§ **Your assignment**
Whenever a line contains the string "will", copy it out of the entries.

§ **Recorded data**
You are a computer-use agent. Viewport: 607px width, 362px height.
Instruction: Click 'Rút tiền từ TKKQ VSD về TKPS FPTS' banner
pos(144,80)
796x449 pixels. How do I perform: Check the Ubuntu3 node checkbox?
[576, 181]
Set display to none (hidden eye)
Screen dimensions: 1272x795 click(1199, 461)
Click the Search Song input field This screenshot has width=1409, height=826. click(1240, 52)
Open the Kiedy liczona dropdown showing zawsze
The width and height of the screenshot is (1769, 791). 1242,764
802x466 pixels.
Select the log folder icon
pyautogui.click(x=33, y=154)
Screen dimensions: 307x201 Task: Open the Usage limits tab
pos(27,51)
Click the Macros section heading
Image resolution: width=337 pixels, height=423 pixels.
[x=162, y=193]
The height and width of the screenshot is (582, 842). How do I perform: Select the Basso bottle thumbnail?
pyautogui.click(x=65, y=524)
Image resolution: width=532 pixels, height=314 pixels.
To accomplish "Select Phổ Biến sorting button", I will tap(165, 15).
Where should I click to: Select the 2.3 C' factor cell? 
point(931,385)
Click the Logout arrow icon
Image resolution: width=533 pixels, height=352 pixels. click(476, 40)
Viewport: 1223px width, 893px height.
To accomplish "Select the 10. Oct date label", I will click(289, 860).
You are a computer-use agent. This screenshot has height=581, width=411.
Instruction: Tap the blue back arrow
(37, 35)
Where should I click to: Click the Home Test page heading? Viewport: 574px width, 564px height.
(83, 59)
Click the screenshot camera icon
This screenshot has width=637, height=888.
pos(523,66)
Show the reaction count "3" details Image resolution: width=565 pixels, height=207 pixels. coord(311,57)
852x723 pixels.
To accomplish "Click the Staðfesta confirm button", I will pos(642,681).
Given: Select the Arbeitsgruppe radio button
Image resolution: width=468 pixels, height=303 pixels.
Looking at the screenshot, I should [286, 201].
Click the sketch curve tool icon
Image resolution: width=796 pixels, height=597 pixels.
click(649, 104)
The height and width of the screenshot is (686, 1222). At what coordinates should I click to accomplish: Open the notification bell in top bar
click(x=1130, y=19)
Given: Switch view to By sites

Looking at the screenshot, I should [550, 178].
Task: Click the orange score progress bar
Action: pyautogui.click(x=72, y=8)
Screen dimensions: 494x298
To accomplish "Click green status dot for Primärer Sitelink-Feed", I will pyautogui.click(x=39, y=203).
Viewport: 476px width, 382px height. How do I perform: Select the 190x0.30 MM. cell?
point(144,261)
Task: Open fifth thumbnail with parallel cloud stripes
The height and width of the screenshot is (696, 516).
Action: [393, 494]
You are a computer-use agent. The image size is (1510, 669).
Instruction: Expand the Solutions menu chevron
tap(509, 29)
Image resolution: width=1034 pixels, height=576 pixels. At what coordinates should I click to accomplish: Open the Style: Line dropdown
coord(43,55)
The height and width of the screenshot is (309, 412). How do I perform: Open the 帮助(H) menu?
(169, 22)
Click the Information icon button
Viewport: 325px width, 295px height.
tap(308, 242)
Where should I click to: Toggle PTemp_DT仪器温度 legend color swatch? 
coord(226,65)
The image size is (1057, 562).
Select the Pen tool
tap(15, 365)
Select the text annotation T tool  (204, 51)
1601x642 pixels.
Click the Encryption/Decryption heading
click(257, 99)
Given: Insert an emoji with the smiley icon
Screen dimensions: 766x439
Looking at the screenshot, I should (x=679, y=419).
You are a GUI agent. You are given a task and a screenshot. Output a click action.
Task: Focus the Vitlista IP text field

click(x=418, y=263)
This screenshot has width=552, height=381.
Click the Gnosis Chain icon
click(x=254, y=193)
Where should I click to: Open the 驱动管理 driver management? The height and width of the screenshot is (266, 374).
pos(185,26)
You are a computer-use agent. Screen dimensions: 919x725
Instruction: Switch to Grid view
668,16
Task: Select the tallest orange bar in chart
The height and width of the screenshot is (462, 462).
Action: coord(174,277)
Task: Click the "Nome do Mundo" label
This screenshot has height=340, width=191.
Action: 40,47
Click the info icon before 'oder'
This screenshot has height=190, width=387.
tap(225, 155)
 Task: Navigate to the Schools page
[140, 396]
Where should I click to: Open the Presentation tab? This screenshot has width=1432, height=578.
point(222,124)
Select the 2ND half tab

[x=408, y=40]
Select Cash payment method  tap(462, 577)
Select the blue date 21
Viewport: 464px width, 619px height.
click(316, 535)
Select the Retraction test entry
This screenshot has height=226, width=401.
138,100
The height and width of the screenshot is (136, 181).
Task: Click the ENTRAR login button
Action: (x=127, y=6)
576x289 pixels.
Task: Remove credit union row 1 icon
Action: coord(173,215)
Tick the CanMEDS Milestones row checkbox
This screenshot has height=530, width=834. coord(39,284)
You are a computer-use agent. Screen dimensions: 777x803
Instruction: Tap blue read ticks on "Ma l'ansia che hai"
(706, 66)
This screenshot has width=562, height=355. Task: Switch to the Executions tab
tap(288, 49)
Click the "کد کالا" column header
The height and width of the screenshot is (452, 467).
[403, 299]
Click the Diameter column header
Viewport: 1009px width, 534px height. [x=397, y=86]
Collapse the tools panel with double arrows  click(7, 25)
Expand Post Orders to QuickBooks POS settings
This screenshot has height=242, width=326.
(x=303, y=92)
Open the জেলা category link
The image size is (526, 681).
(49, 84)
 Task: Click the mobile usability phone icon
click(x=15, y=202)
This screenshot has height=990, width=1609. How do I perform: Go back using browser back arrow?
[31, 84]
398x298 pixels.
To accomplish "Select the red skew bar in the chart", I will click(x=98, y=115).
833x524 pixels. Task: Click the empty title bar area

§ **Problem solution**
To accomplish "Select Phổ Biến sorting button", I will tap(165, 15).
To accomplish "Select the 10. Oct date label", I will click(289, 860).
To accomplish "Click the Staðfesta confirm button", I will pos(642,681).
To accomplish "Click green status dot for Primärer Sitelink-Feed", I will pyautogui.click(x=39, y=203).
To accomplish "Select the red skew bar in the chart", I will click(x=98, y=115).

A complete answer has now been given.